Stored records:
----------------
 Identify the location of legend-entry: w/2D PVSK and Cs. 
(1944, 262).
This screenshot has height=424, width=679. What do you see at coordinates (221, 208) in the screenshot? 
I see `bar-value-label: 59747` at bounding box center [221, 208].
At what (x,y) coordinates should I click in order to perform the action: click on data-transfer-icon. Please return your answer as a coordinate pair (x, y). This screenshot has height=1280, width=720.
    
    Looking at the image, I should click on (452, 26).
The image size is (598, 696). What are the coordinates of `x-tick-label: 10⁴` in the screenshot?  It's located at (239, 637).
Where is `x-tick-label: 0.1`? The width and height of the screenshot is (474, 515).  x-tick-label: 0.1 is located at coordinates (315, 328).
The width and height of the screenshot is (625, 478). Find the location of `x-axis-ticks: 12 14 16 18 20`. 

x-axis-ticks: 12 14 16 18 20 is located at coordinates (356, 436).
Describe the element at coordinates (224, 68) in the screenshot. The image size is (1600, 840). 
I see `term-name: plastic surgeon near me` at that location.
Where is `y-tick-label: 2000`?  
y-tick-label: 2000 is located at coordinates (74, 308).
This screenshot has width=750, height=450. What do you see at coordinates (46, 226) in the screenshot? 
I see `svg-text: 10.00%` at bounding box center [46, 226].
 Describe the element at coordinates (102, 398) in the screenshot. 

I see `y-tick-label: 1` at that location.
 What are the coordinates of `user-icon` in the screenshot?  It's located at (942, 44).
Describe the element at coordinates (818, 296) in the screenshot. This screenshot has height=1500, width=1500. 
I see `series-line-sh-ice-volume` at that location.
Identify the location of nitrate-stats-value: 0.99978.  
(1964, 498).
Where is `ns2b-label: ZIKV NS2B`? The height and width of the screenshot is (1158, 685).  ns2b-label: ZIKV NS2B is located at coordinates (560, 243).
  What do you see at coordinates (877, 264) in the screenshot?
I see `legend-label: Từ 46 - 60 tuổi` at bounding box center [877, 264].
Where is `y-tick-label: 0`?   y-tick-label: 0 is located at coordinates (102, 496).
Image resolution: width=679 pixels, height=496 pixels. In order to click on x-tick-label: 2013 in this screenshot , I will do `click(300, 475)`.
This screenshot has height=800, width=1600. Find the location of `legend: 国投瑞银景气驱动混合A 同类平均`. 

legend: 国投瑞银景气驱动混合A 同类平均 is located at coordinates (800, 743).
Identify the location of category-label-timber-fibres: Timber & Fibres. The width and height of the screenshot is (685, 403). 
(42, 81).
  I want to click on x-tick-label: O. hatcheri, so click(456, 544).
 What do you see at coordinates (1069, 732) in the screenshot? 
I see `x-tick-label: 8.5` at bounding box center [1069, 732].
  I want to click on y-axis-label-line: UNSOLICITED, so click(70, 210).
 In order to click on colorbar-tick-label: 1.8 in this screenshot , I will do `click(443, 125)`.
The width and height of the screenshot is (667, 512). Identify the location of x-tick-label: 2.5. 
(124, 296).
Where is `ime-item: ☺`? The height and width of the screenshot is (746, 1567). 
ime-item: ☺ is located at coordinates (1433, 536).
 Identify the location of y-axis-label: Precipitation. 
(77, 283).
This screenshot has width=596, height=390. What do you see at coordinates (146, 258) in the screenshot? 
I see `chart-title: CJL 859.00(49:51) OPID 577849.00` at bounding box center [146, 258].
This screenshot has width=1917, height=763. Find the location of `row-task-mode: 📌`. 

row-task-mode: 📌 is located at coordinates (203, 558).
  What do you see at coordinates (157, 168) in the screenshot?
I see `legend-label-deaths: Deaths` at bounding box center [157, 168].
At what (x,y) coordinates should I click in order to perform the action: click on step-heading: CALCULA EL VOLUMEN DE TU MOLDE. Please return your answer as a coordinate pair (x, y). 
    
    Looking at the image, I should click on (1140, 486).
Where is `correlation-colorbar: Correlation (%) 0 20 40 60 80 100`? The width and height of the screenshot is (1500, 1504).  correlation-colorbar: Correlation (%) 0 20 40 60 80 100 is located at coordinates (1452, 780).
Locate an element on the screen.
----------------
▶ WHAT YOU ARE ASKED TO DO:
Reproduce the items from the line that contains "This screenshot has width=596, height=390." through the line that contains "center [157, 168].", replacing "Find the location of" with "Locate" and leaving everything else unchanged.

▶ FINAL ANSWER:
This screenshot has width=596, height=390. What do you see at coordinates (146, 258) in the screenshot? 
I see `chart-title: CJL 859.00(49:51) OPID 577849.00` at bounding box center [146, 258].
This screenshot has width=1917, height=763. Locate `row-task-mode: 📌`. 

row-task-mode: 📌 is located at coordinates (203, 558).
  What do you see at coordinates (157, 168) in the screenshot?
I see `legend-label-deaths: Deaths` at bounding box center [157, 168].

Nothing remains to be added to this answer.